## Start READING TEXT

When running nodetool repair on cas01 node it gets stuck at some point. See following exceptions in cas01 system.log:
ERROR [Streaming to /10.10.45.60:28] 2013-04-02 09:03:55,353 CassandraDaemon.java (line 132) Exception in thread Thread[Streaming to /10.10.45.60:28,5,main]
java.lang.RuntimeException: java.io.EOFException
at com.google.common.base.Throwables.propagate(Throwables.java:160)
at org.apache.cassandra.utils.WrappedRunnable.run(WrappedRunnable.java:32)
at java.util.concurrent.ThreadPoolExecutor$Worker.runTask(Unknown Source)
at java.util.concurrent.ThreadPoolExecutor$Worker.run(Unknown Source)
at java.lang.Thread.run(Unknown Source)
Caused by: java.io.EOFException
at java.io.DataInputStream.readInt(Unknown Source)

## End READING TEXT

◆ TASK DESCRIPTION ◆
Retype the part of the Cassandra repair error post that starts with "When running nodetool" and goes on through "at java.lang.Thread.run(Unknown Source)".

## Start DATA SEGMENT

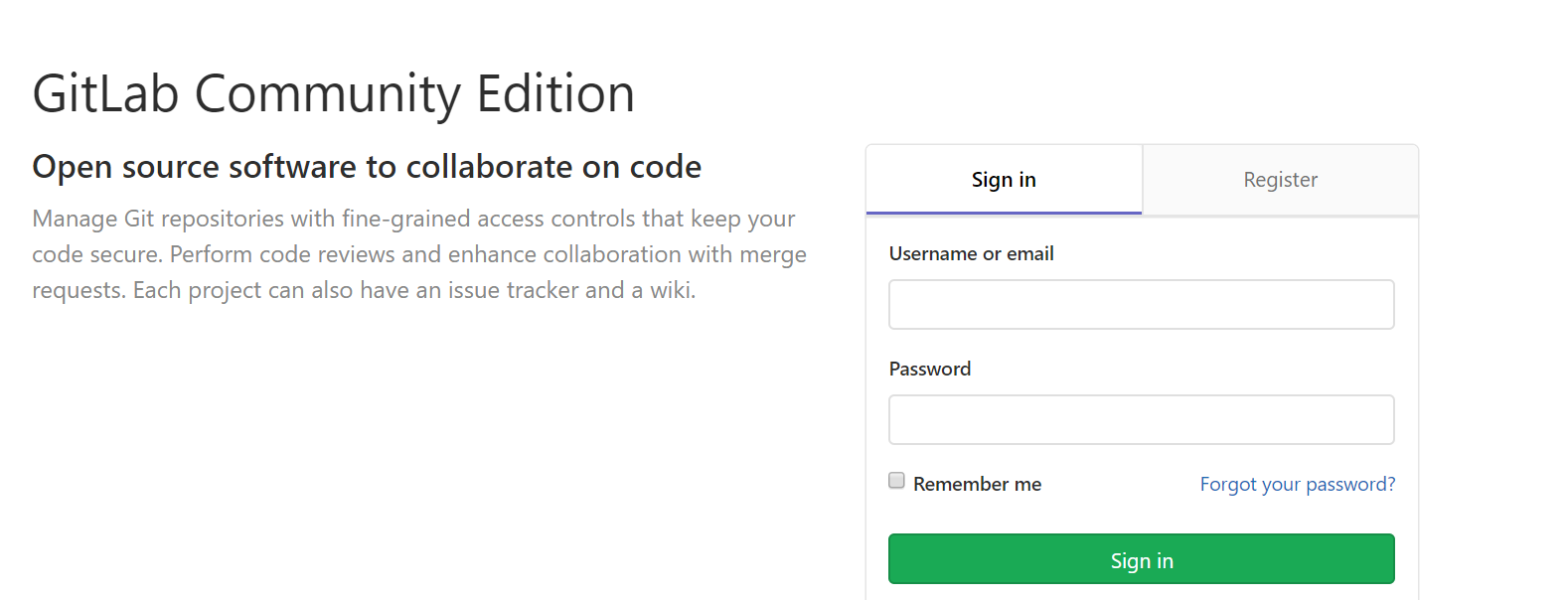Click the 'Remember me' label text

[977, 484]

## End DATA SEGMENT

◆ TASK ANSWER ◆
When running nodetool repair on cas01 node it gets stuck at some point. See following exceptions in cas01 system.log:
ERROR [Streaming to /10.10.45.60:28] 2013-04-02 09:03:55,353 CassandraDaemon.java (line 132) Exception in thread Thread[Streaming to /10.10.45.60:28,5,main]
java.lang.RuntimeException: java.io.EOFException
at com.google.common.base.Throwables.propagate(Throwables.java:160)
at org.apache.cassandra.utils.WrappedRunnable.run(WrappedRunnable.java:32)
at java.util.concurrent.ThreadPoolExecutor$Worker.runTask(Unknown Source)
at java.util.concurrent.ThreadPoolExecutor$Worker.run(Unknown Source)
at java.lang.Thread.run(Unknown Source)